Waves propagating near an event horizon display interesting features including logarithmic phase singularities and caustics. We consider an acoustic horizon in a flowing Bose–Einstein condensate where the elementary excitations obey the Bogoliubov dispersion relation. In the Hamiltonian ray theory the solutions undergo a broken pitchfork bifurcation near the horizon and one might therefore expect the associated wave structure to be given by a Pearcey function, this being the universal wave function that dresses catastrophes with two control parameters. However, the wave function is in fact an Airy-type function supplemented by a logarithmic phase term, a novel type of wave catastrophe. Similar wave functions arise in aeroacoustic flows from jet engines, path integrals in radio astronomy, and also gravitational horizons if dispersion which violates Lorentz symmetry in the UV is included. The approach we take differs from most previous authors in that we analyze the behavior of the integral representation of the wave function using exponential coordinates.

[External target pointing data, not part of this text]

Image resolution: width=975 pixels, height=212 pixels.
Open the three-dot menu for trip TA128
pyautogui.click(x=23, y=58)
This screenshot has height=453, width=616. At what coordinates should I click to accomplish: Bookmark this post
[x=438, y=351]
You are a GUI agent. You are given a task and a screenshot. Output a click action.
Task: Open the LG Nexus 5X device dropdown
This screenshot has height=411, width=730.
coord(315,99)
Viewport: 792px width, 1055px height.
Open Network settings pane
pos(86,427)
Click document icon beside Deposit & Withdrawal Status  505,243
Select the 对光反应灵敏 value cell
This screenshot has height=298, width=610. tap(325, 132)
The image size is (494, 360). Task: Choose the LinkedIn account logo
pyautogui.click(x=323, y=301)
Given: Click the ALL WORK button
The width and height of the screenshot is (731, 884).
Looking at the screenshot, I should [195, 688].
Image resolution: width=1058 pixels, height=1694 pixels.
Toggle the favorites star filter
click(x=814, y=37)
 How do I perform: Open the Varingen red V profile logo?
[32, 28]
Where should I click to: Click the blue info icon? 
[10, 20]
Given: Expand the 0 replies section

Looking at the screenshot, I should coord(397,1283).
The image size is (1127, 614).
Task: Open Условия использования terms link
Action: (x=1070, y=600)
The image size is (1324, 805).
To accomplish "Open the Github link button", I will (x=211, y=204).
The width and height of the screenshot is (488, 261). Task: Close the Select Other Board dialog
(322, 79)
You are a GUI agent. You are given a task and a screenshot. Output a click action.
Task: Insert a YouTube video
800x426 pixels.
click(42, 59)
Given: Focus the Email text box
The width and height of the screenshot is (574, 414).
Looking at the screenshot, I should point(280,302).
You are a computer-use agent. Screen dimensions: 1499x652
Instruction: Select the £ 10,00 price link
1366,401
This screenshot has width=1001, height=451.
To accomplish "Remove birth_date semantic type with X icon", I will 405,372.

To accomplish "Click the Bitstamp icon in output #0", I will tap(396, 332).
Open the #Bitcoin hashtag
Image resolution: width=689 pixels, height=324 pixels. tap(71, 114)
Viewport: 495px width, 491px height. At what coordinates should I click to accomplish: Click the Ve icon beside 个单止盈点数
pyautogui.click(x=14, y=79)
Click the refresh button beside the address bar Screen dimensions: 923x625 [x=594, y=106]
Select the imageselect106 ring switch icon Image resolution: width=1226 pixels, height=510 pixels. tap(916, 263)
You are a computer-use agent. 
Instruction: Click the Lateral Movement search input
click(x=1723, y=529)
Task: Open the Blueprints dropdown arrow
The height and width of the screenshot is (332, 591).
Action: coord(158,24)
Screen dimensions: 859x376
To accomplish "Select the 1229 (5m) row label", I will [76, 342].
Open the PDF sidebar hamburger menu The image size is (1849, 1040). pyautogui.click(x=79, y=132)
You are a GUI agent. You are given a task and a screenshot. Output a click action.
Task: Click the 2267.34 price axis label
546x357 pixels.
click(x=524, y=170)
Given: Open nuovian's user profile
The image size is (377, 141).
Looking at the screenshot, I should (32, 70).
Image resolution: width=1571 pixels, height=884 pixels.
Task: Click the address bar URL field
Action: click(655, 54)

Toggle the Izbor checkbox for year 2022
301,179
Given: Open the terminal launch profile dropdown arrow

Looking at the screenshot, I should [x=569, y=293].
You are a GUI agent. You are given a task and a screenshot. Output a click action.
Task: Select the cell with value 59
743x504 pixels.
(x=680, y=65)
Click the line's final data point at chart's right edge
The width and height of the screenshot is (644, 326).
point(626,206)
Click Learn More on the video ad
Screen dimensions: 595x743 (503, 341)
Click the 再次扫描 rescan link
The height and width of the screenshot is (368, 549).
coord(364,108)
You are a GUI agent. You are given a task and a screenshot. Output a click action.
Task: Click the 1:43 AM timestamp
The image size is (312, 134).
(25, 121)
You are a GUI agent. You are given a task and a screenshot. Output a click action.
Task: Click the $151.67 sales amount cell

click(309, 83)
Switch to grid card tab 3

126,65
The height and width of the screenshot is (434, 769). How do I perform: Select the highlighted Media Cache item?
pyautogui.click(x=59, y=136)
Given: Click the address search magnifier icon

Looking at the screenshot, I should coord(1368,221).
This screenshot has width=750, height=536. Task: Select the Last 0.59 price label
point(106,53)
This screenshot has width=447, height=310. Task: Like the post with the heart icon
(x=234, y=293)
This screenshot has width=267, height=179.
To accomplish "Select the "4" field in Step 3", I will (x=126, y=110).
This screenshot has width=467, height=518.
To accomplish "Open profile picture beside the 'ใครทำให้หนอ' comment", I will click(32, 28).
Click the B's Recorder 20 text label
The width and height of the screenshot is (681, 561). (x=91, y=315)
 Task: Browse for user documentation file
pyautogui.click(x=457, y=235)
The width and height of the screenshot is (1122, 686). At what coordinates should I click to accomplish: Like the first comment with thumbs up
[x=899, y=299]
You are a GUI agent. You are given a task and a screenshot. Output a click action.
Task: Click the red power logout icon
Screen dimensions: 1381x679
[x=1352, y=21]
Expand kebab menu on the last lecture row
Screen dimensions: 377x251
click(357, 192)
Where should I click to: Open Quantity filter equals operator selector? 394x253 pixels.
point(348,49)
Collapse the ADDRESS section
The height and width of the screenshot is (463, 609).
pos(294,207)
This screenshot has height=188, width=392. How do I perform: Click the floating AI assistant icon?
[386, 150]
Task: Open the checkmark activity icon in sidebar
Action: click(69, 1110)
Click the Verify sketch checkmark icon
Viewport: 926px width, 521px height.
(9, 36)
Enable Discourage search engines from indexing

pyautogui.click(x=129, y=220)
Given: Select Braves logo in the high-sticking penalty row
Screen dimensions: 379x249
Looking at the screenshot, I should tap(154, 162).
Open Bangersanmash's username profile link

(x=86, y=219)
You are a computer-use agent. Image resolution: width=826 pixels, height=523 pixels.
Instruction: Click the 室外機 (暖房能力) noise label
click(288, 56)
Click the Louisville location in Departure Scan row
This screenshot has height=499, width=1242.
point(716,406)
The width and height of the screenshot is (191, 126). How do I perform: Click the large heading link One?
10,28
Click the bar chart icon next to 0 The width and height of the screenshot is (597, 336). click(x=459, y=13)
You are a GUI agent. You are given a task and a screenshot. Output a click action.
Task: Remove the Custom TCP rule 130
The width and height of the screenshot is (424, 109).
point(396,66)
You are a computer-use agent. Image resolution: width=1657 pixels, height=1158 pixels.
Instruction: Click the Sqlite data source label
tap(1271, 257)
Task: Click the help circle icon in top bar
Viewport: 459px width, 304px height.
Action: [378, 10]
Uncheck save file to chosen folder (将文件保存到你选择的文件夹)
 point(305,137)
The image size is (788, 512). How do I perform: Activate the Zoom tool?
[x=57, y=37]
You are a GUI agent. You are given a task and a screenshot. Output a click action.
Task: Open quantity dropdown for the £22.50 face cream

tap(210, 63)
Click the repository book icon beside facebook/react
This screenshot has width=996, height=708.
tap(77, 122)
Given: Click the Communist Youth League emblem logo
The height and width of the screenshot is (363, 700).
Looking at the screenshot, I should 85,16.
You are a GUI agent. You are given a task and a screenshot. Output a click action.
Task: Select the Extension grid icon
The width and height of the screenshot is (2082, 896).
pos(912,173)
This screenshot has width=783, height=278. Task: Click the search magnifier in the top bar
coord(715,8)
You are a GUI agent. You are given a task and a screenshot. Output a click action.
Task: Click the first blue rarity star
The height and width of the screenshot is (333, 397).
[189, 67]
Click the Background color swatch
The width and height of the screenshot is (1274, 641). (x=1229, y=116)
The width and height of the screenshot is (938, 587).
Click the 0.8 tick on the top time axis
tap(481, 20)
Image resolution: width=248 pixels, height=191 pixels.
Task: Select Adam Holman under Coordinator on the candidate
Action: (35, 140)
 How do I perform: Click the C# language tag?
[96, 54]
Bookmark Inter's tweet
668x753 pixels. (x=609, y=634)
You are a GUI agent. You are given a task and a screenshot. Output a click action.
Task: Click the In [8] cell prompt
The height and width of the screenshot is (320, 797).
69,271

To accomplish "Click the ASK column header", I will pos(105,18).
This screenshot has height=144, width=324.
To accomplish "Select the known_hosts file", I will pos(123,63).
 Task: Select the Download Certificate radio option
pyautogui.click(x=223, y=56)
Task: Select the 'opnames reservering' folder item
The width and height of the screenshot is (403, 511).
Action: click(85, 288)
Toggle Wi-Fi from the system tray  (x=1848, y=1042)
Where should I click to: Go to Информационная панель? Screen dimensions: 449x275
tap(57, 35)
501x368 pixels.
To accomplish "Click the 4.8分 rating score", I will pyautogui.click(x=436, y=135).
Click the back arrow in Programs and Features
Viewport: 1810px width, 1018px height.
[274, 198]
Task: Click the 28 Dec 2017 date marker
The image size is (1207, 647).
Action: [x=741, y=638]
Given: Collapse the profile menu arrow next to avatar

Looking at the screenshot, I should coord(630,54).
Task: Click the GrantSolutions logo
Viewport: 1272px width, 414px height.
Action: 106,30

This allows for a different treatment of the branch cuts and gives rise to an analysis based purely on saddlepoint expansions. We are thereby able to resolve the multiple real and complex waves that interact at the horizon and its companion caustic. We find that the horizon is a physical manifestation of a Stokes surface, marking the place where a wave is born, and that the horizon and the caustic do not in general coincide: the finite spatial region between them delineates a broadened horizon.